Dongju Kang received her B.F.A. and M.F.A. in Fine Arts from Seoul National University of Science and Technology. She currently lives and works in Seoul.
Installation
view of 《The Night Before》 © DOOSAN
Gallery
DOOSAN
Gallery Seoul is pleased to present 《The Night Before》, a solo exhibition by
Dongju Kang, from September 2nd to October 3rd, 2015, in Seoul. Kang won the
5th DOOSAN Artist Award in 2014, and her work documents urban landscapes with
paper and carbon paper.
Kang
wanders through different parts of the city, capturing the subtle changes in
the urban landscape at night. Instead of working during the day when everything
is in sharp focus, Kang chooses to work at night in order to reserve the visual
elements and manifest the senses that are not easily expressed. On paper on top
of carbon paper, Kang documents how the dim lights of the night change with
time and space.
Carbon paper is an excellent material through which to transfer
the image and sensibility of the night onto the paper. While drawing on paper
portrays light with black pencil lines, drawing on paper with carbon paper
beneath it captures light through the absence of lines.

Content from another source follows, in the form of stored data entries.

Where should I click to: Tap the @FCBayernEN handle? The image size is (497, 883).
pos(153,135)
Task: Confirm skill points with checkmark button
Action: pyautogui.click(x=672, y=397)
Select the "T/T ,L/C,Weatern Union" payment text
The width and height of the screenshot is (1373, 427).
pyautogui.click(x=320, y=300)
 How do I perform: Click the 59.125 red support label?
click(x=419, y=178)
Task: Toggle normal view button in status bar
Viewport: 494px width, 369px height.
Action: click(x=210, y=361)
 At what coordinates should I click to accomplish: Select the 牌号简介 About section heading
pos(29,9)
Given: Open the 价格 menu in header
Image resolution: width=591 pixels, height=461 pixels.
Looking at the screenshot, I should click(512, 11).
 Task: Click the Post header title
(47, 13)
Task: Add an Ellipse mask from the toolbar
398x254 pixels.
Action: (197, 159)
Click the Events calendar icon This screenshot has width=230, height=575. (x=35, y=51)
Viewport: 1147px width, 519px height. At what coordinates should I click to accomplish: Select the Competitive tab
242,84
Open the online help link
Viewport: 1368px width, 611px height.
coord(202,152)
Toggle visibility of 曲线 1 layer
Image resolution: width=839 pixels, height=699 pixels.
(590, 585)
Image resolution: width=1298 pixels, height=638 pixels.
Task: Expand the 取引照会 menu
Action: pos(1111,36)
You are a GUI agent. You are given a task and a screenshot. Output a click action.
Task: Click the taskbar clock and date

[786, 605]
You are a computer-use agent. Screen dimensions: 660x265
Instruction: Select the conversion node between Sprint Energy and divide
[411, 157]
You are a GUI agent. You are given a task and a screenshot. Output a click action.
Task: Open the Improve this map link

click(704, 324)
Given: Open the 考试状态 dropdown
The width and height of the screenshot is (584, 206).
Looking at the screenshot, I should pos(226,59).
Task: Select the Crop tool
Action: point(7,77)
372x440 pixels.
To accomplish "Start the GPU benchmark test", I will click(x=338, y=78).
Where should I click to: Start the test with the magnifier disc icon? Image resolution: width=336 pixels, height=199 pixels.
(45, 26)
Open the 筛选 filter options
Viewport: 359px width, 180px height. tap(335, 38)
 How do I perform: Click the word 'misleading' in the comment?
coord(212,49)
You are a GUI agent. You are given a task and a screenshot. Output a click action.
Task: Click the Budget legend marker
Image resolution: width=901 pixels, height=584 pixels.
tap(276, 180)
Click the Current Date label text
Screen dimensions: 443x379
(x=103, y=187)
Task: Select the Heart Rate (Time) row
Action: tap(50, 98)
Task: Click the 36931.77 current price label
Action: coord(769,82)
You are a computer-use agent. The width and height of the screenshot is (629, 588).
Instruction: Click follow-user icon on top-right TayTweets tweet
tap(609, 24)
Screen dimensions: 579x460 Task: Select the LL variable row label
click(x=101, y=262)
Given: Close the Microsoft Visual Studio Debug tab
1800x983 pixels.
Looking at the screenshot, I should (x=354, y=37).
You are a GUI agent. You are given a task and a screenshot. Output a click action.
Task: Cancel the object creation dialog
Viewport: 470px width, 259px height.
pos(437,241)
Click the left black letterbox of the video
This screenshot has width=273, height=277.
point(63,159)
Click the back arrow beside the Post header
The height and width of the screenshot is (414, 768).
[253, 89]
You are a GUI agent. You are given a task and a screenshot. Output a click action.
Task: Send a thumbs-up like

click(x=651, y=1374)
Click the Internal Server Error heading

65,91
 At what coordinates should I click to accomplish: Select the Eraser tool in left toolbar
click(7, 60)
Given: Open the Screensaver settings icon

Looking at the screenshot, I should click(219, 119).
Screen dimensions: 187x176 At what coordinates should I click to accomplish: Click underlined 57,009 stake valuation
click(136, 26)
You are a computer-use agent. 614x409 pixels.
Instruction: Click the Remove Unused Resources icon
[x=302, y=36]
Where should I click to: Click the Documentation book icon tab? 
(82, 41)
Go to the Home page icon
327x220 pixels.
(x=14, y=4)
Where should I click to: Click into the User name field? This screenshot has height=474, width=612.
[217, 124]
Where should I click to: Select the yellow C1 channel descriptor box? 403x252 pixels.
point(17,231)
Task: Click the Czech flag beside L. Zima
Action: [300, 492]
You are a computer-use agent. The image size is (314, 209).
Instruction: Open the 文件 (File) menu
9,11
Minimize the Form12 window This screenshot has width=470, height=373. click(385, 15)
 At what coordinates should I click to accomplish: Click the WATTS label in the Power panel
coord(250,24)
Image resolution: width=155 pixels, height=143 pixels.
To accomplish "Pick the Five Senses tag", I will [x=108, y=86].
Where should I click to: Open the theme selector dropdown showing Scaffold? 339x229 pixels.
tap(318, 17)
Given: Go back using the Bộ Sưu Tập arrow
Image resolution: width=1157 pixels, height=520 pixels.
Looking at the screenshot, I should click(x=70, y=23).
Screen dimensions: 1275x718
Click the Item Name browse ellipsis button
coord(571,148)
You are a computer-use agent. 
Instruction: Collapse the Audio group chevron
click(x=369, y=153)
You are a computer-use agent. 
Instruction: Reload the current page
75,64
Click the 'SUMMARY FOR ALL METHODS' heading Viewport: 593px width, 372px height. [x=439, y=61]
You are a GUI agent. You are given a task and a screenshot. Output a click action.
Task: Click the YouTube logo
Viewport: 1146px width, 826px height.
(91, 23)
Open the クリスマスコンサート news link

Just as only a small
amount of light is required to illuminate the surrounding in the darkness of
the night, Kang’s carbon paper drawings are left with dim traces that are
indecipherable at first.
Installation
view of 《The Night Before》 © DOOSAN
Gallery
For
the exhibition The Night Before, Kang presents drawings that capture her
movement, from leaving her home, roaming around in spontaneous routes, and
returning home. She photographed what she saw during her journeys, stopping
every 100 steps and capturing the surface of the ground on the paper. In the
works Light Drawing and Ground
Drawing, three different journeys with same point of departure
and arrival document the landscape of light and the city.
The accumulation of
time is evident in Light Drawing, in which the artist
drew images of her stopped moment on paper using different carbon paper each
time her stopped. The three drawings made with 18, 36 and 38 sheets of carbon
paper capture three different journeys and times, and portray the night landscape
in different concentrations In Ground Drawing, in the same manner, the texture
of the ground is transferred onto paper with gaps filled in with pencil every
18, 36 and 38 times the artist stops her movement, and documents time that’s
paused but not stopped.
Kang’s drawings continue
on for a long time according to the changes in time and space, and demand from
the viewer the time to experience her work. Just as a certain period of time is
needed in order to recognize subjects in the dark, Kang’s drawings gradually
expose the changes of time in spaces that are at first indecipherable.